Una cuestión a considerar cuando se experimenta es la absorción de la tinta, ya que puede darse el caso de que la tinta quede completamente en la superficie con el riesgo de que pueda desprenderse. Esto puede ocurrir en cartulinas metalizadas, sino están específicamente diseñadas para impresión por chorro de tinta. El caso opuesto también puede ser un problema, así los papeles japoneses tradicionales pueden absorver demasiado las tintas, además de que son excesivamente finos para los mecanismos de arrastre. Hay algunos fabricantes que comercializan papeles que simulan el aspecto y textura de los papeles japoneses, aunque curiosamente no están hechos de fibra de papel, sino de fibra de ¡vidrio!.

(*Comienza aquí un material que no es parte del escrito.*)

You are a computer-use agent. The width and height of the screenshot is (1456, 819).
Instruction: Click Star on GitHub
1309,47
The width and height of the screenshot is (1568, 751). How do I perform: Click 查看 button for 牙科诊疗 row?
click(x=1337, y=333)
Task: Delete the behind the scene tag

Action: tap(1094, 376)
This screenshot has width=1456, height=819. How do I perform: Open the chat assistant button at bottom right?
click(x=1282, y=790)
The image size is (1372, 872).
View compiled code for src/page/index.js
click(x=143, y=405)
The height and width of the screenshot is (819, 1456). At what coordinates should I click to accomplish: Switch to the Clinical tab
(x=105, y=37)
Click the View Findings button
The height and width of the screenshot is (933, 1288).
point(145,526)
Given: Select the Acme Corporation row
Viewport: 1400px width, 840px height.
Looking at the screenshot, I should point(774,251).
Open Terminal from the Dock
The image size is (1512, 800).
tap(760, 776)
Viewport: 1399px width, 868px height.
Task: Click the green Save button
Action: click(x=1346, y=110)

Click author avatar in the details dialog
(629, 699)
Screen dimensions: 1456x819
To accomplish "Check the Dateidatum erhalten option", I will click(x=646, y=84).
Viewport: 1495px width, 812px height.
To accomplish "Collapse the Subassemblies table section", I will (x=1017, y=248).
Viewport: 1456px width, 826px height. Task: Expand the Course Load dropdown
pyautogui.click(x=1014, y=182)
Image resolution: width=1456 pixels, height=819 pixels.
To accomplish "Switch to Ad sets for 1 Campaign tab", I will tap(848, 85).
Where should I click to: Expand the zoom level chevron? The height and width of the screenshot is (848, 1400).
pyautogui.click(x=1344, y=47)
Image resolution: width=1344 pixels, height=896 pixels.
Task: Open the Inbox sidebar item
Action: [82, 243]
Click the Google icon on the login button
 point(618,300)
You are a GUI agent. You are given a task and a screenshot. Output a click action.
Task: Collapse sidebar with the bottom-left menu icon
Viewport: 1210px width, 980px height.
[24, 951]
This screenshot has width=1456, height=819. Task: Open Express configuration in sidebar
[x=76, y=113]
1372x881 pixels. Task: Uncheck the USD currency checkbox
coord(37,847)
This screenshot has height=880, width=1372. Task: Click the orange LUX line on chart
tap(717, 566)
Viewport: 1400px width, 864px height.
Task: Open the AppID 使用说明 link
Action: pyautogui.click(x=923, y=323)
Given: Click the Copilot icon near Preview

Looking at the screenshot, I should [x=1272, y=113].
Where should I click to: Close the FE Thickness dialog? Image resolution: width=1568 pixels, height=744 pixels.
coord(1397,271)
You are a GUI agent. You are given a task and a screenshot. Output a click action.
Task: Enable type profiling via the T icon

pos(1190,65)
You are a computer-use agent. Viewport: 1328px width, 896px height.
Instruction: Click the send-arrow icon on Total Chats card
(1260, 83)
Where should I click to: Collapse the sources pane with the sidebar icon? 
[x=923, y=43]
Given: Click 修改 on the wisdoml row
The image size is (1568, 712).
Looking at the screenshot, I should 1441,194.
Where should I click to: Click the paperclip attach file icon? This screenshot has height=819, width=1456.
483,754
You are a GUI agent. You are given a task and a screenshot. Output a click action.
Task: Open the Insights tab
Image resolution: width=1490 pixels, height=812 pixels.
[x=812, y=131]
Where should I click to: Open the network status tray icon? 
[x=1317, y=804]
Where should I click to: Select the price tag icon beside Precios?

También conviene verificar al comprar la impresora la posibilidad de imprimir sin márgenes, es decir usando completamente toda la dimensión del papel para el que está diseñada la impresora (todo el formato A4, por ejemplo). Hoy día la mayoría lo hacen pero conviene asegurarse. Y si puedes, gástate un poco más y compra una impresora que llegue al formato A3, que ya permite un tamaño de copia razonable para exposición sin tener que recurrir a un laboratorio. Seguro que no te arrepentirás. De hecho, parece que el futuro del laboratorio digital para aficionados y profesionales de la fotografía está en los plotters de impresión por chorro de tinta a precios razonables. Antes la velocidad y el precio eran factores que podían echar atrás. Actualmente, en cuanto a velocidad, los fabricantes dan cifras de entre 6 y 20 metros cuadrados por hora a 600 ppp. Y respecto al precio, algunos fabricantes ya lo han reducido bastante y hay modelos, capaces de imprimir a 2.880 puntos por pulgada hasta un ancho algo superior a los 60 cm., por unos 3.500 €, o sea que por el precio de una buena ampliadora de gran formato un estudio fotográfico puede contar con una impresora que sea el eje de un laboratorio digital. En fin, habrá que ir encargándolo para el próximo Papá Noel que pase cerca.